The Contemporary Japan Group at the University of Tokyo’s Institute of Social Science (ISS) will hold the lecture as follows.
Pre-registration is not required.

The Art of Change by Crisis: Japan’s nuclear policy after the Fukushima nuclear accident
Florentine Koppenborg(Technical University of Munich)

Thursday, September 20, 2018 from 6:00-7:30 p.m. at Akamon Sogo Kenkyuto Room 549,
Institute of Social Science, University of Tokyo, Hongo Campus, University of Tokyo

The Fukushima nuclear accident eroded trust in the safety of nuclear power plants in Japan. In response, nuclear safety administration was reformed in a bid to strengthen nuclear safety and regain public trust. After similar efforts following the Mutsu nuclear powered ship accident in 1974 and the 1999 Tokaimura criticality accident, nuclear power promotion continued unabated. This time, however, the creation of the Nuclear Regulation Authority (NRA) inadvertently put Japan on a path towards a nuclear phase out. Despite pressure from a powerful coalition of actors pushing for restarts, dubbed the “nuclear village” by critics, five years after Fukushima, nuclear power made up only two percent of the electricity generated in Japan. Why was the outcome of nuclear safety reforms different this time?
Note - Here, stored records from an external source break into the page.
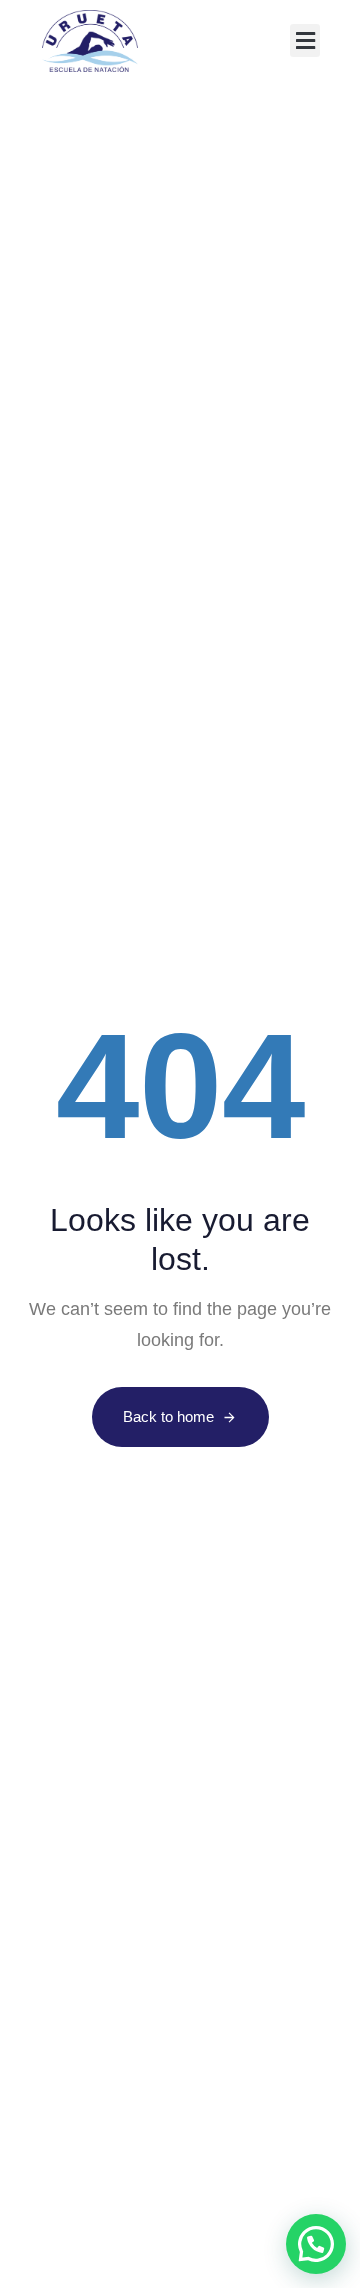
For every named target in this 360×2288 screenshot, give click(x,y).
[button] (305, 40)
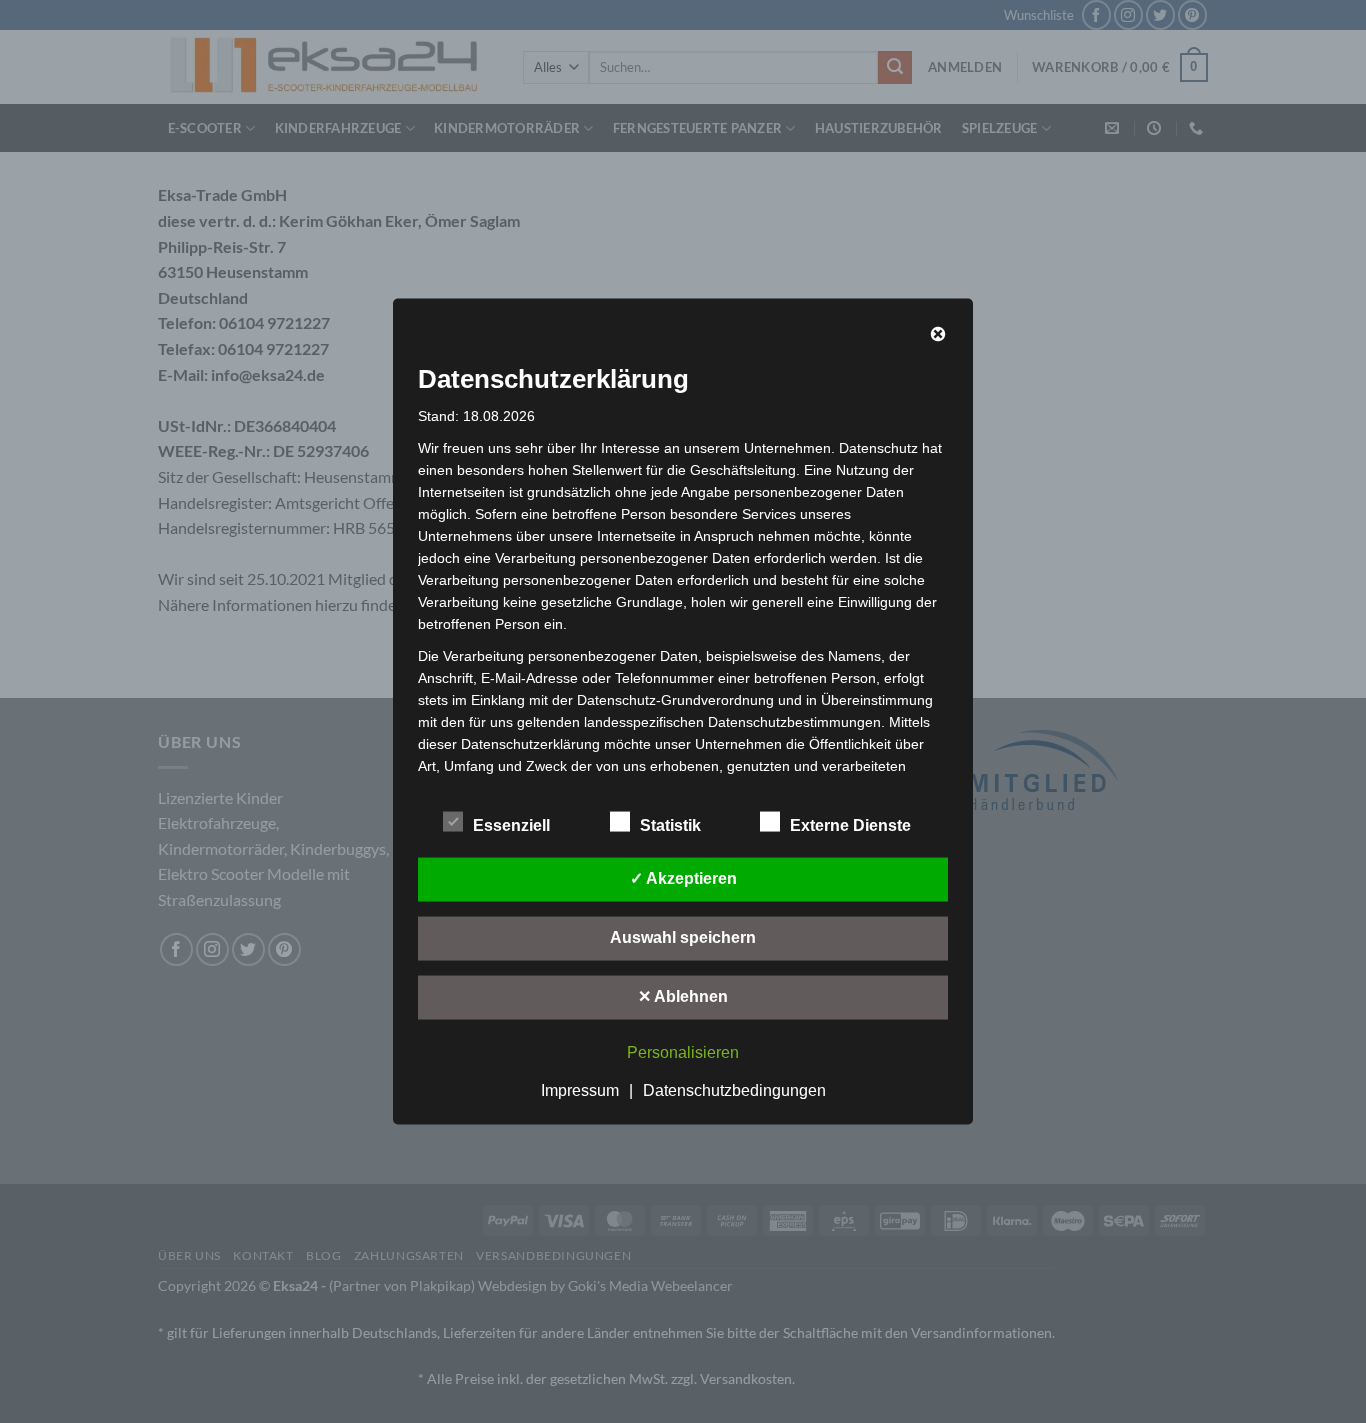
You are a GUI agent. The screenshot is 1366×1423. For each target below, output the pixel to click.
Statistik (670, 825)
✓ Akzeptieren (683, 878)
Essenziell (511, 825)
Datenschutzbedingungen (734, 1090)
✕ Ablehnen (683, 996)
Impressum (580, 1090)
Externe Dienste (850, 825)
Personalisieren (683, 1052)
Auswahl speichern (683, 937)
In answering this question, the presentation focusses on two things: the nature of the newly established NRA, and the reform process itself. As an independent regulatory agency, the NRA proved able to defy pressure from the pro-nuclear coalition. It forced an internalisation of safety costs and broke the information monopoly pro-nuclear actors had held for decades. Moreover, this time the reform process included new agents of change, which were able to steer the outcome in a different direction. These include the DPJ government in 2011/12 as well as international actors that had not participated in previous Japanese safety reforms. The findings presented are the result of a three-year research project on nuclear safety governance reform in the wake of the Fukushima accident.